Let’s now make a forecast!
# add in the forecast piece
cal.fit.fc <- cal.fit %>%
forecast(h = 12)
# plot
zillow.tsib %>%
filter(region_name %in% "california") %>%
ggplot(aes(date, value)) +
geom_line(color = "darkolivegreen", size = 1) +
geom_forecast(aes(ymin = lower, ymax = upper, level = level),
fortify(cal.fit.fc), stat = "identity") +
scale_y_continuous(labels = scales::comma) +
scale_x_date(date_breaks = "1 year", date_labels = "%Y") +
labs(x = "",
y = "Home Sales Unadjusted",
title = "Forecasting California home sales with an ETS model",
subtitle = "ETS(M,Ad,A) fit on Zillow's all home sales data since 2008 + forecast",
caption = "verbumdata.netlify.com\nSource:Zillow") +
theme(legend.position = "top")
Pretty interesting here.
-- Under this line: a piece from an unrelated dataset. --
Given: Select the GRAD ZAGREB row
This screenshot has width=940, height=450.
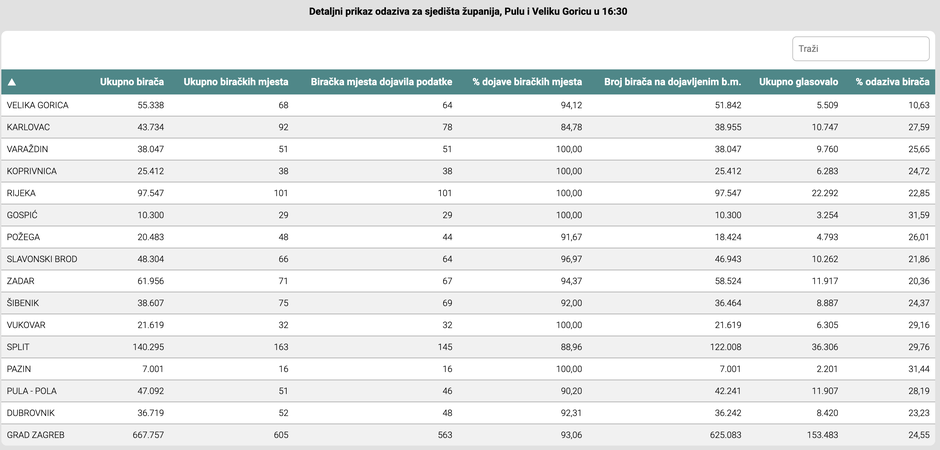Looking at the screenshot, I should pyautogui.click(x=468, y=435).
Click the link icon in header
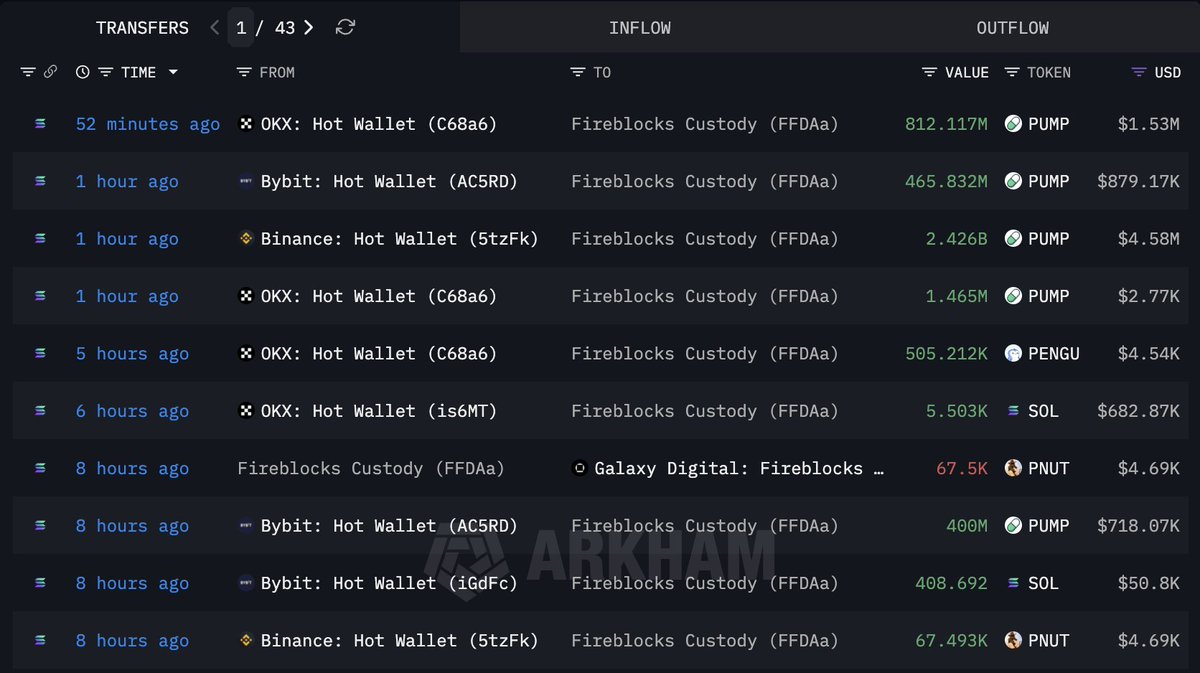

The model sees 2019 getting back to only ~39,000 home sales in the peak month of activity (June). That peak would be the lowest since 2011! The top end of the model estimate gets us back only to 2017’s peak. The trend does not appear to be a home seller’s friend in the Golden State.
In the future, maybe we can look at modeling many states. Thanks to Mitch and Rob (and others I’m sure!) for this pkg. Lots more to explore and learn.